マルセル・F・ラントーム「騙し絵」



騙し絵 (創元推理文庫)

騙し絵 (創元推理文庫)


幾度も盗難の危機を乗り越えてきたプイヤンジュ家のダイヤモンド“ケープタウンの星”。銀行の金庫で保管されていたこのダイヤが、令嬢結婚の日に公開されると、警官たちの厳重な監視にもかかわらず、偽物にすり替えられてしまった!誰が?いったいどうやって?第二次大戦末期、本格ミステリ・マニアのフランス人が捕虜収容所で書き上げたという、幻の不可能犯罪ミステリ。



ロマンの塊のよーなおフランス産ヘンテコ本格ミステリ


まずもって作者の経歴がすげぇ。クリスティとかバークリーとかクイーンとかカーとか読みあさっていたミステリマニアで戦争中捕虜となり、収容所で暇だからって執筆したとか何それ。もうこの時点でロマンじゃね?ロマンがダダ漏れじゃね?(その後脱走して地下に潜ってレジスタンス活動に従事とか、もうやっぱロマンダダ漏れやろおい)

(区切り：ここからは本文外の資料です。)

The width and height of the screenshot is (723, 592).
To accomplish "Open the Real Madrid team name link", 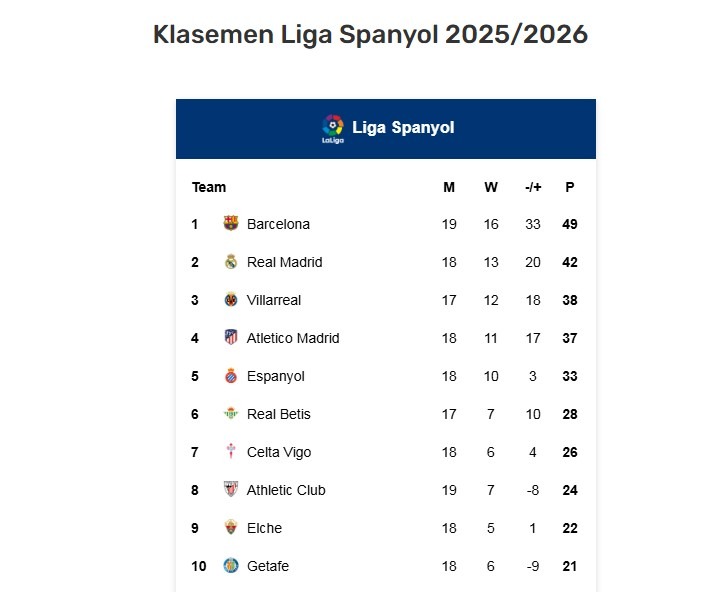I will [284, 262].
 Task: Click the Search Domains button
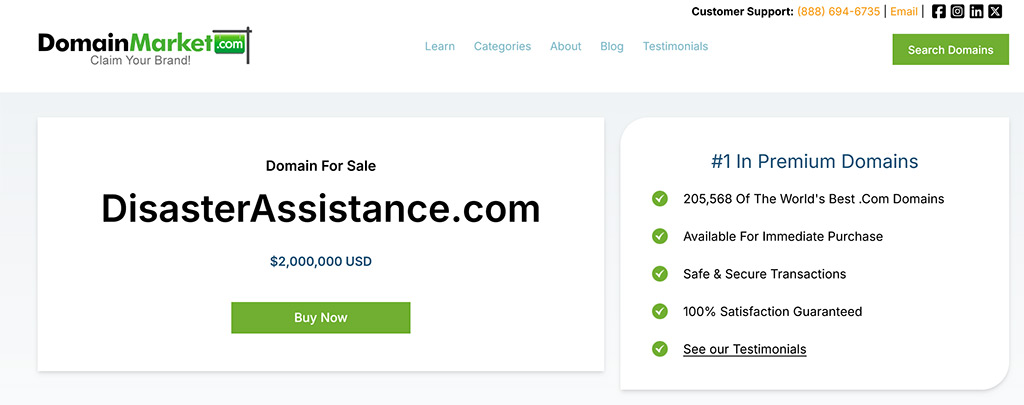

という本格ミステリマニアが生み出した本書。一見まっとうな不可能犯罪ものであり、「読者への挑戦」も挿入されていて「なるほど本格やね」と言いたくなるのですが・・・。そこはやはりおフランス産。どこか歪ンでおります。ぶっちゃけやっぱヘンテコ。地の文で「じゃぁこの辺で記述者代わるわ」とか結構やりたい放題だし、またよくよく考えると全体的な流れとして「読者への挑戦」も結構浮き気味。何かとりあえず入れてみた感がひしひしと感じられます。そして恐るべきはこの真相。ファンタジックにもほどがあるというか、「実現性など犬にでも食われろ!」とばかりのロマンを追求しためくるめく一大トリックが炸裂し、もうワシらボンクラな本格ミステリ読みとしては「へへーっ」と頭を垂れて全て受け入れるしかありませぬ。いやもうロマン溢れるっつーか、もうロマンしかない。


とはいえ探偵小説(ロマン・ポリシエ)、すなわちこれロマンから構成されておりますのでもうこれはこれで十分アリでございますよ。というか本格ミステリはこのくらいぶっ飛ンだファンタジックな作品の方が楽しい。